Apple Presses Chinese Supplier to Rival Foxconn

The tech giant hopes to reduce its reliance on the world’s largest contract electronics maker.

Apple store in an empty mall district in Beijing, Feb. 26, 2020.
Apple store in an empty mall district in Beijing, Feb. 26, 2020.
AP Photo/Ng Han Guan

Apple is reportedly encouraging one of its manufacturing partners in China to mount a challenge to Foxconn, long the tech giant’s top supplier.

Nikkei Asian Review, citing sources familiar with the matter, indicated that Apple hopes Luxshare-ICT will make “a major investment” in Catcher Technology. The proposed deal between two existing Apple suppliers would give Luxshare, the rapidly growing Chinese maker of its AirPod wireless earbuds, access to Taiwan-based Catcher’s electronics case operations and smartphone assembly expertise.

More importantly, it would establish an Apple supplier in China with similar capabilities across the electronics supply chain as Foxconn, the Taiwanese electronics giant that produces more than half of the company’s iPhones. The Nikkei reported that Apple executives hope to reduce the company’s reliance on Foxconn and spur more competition — and gain leverage — among its suppliers.

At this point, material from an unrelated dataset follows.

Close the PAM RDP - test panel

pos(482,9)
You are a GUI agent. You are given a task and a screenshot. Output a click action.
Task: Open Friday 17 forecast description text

A Chinese rival to Foxconn, one analyst added, would provide similar quality at lower prices, as well as deepen Apple’s ties to the world’s largest country and mobile device market.

Another source, meanwhile, told the Nikkei that Luxshare, if it completes the deal and secures support from Apple and investors, could overtake Foxconn as Apple’s top supplier as soon as “the next three years or so.”

Although Apple is pushing Luxshare to make the investment, sources characterized it as a significant gamble in light of the recent global economic downturn and a stagnant global smartphone market.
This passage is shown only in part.